→ **TÂCHES ET EXERCICES**:
(a) D'après le texte sur la pollution aux PM2,5, combien de secteurs de recensement l'étude comptait-elle ?
(b) Dressez la liste complète des covariables que le texte sur la pollution aux PM2,5 dit avoir prises en compte dans les modèles de régression.
(c) Rédigez la suite du texte sur la pollution aux PM2,5 après sa dernière phrase.

→ **TEXTE SOURCE**:
____
L’exposition aux PM2,5 (concentration annuelle moyenne pour l’année 2004) a été estimée à l’échelon du secteur de recensement sur la base des données de mesures fournies par les stations de surveillance de la qualité de l’air présentes dans un rayon de 60 km autour du point central du secteur de recensement.

 

Analyses et résultats

Quatre catégories d’exposition ont été défi nies, correspondant aux quartiles de la concentration des PM2,5, qui allait de 4,5 à 20,7 μg/m3. Du premier au dernier quartile, la concentration moyenne des PM2,5 était respectivement égale à 8,9 ± 0,8 μg/ m3, 11,1 ± 0,7 μg/m3, 13 ± 0,5 μg/m3 et 15,4 ± 1,6 μg/m3.

Des modèles de régression multiniveaux ont été utilisés pour tenir compte du regroupement des participants au sein des secteurs de recensement (chacun des 4 577 secteurs comptait en moyenne 3 participants). Différentes covariables sociodémographiques (âge, sexe, origine ethnique) et socio-économiques (niveau d’études atteint, statut professionnel, niveau de revenus) ont été prises en compte, ainsi que le statut tabagique (non-fumeur, ex-fumeur ou actuel fumeur).

L’analyse montre que le score cognitif total moyen est significativement inférieur dans les deux derniers quartiles de concentration des PM2,5 par rapport au premier, pris pour référence, mais la relation n’est pas linéaire : la différence est plus importante entre le troisième et le premier quartiles (coefficient bêta = -0,43 [IC95 = -0,63, -0,23]) qu’entre le quatrième et le premier (ß = -0,26 [IC95 = -0,47, -0,05]), l’écart entre les troisième et quatrième quartiles n’étant pas significatif (ß= -0,17 [IC95 = -0,37, 0,03]). Les résidents des secteurs les plus pollués présentent les performances cognitives de sujets ayant 1,7 à 2,8 ans de plus.
____
→ **EXTRAIT DE DONNÉES**:
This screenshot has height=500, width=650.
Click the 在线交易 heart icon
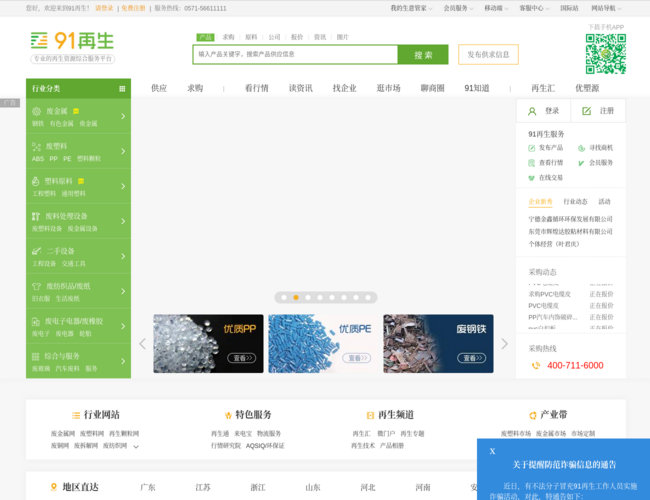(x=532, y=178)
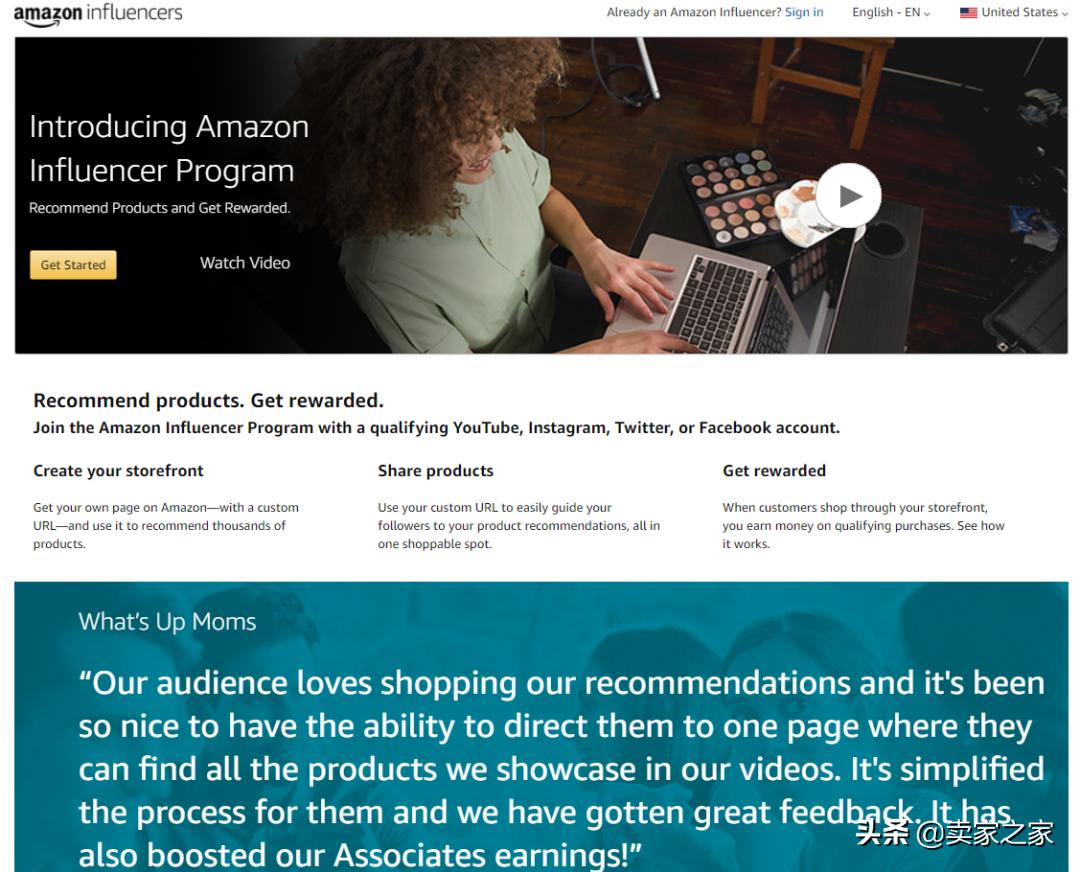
____
→ **CORRIGÉ DES EXERCICES**:
(a) 4 577 secteurs de recensement.

(b)
- âge
- sexe
- origine ethnique
- niveau d'études atteint
- statut professionnel
- niveau de revenus
- statut tabagique (non-fumeur, ex-fumeur ou actuel fumeur)

(c)
L’analyse de la relation entre l’exposition aux PM2,5 et chacune des deux composantes du score cognitif indique que l’altération des performances porte essentiellement sur la mémoire épisodique (ß = -0,35 [-0,51, -0,19] et -0,17 [-0,33, -0,01] respectivement dans les troisième et quatrième quartiles) tandis que les scores d’état mental ne sont pas significativement moins bons dans les zones les plus polluées.

L’ajustement supplémentaire sur la durée de résidence dans le secteur de recensement ne modifie pas les résultats. Il en est de même après inclusion dans les modèles de variables sanitaires potentiellement confondantes (indice de masse corporelle et diagnostics médicaux d’hypertension artérielle, d’infarctus du myocarde, de diabète, cancer et maladie pulmonaire). Par ailleurs, l’étude ne montre pas d’interactions significatives entre le niveau des PM2,5 et les facteurs socio démographiques et socio-économiques pris en compte. D’autres facteurs potentiellement importants, comme la qualité de l’alimentation ou le niveau de stimulation cognitive, n’ont toutefois pas été considérés. L’étude présente également des limites inhérentes à la population incluse : la HRS ne couvre pas la population âgée institutionnalisée et les données des participants n’ayant pas pu répondre directement n’ont pas été analysées. L’exposition individuelle aux PM2,5 était estimée sur la base de leur niveau de concentration dans l’air extérieur, sans tenir compte de l’exposition en d’autres lieux (au travail, sur la route, à la maison, etc.). Toutefois, près de la moitié de l’échantillon de population inclus n’avait pas d’activité professionnelle et des études ont montré que les niveaux de PM2,5 dans l’air extérieur étaient bien corrélés aux niveaux dans l’air intérieur et que leur variabilité spatiale dans une même zone urbaine était relativement faible.

Le caractère transversal de l’étude ne permet pas d’établir un lien causal entre l’exposition aux PM2,5 et une altération des fonctions cognitives, ce qui nécessite la poursuite des travaux. Il reste également à identifier les composants des particules qui pourraient contribuer au déclin cognitif lié à l’âge.

Laurence Nicolle-Mir


Publication analysée :

Ailshire J1, Crimmins EM. Fine particulate matter air pollution and cognitive function among older US adults. Am J Epidemiol 2014; 180: 359-66.

doi: 10.1093/aje/kwu155

 

1 University of Southern California, Devis School of Gerontology, Los Angeles, États-Unis.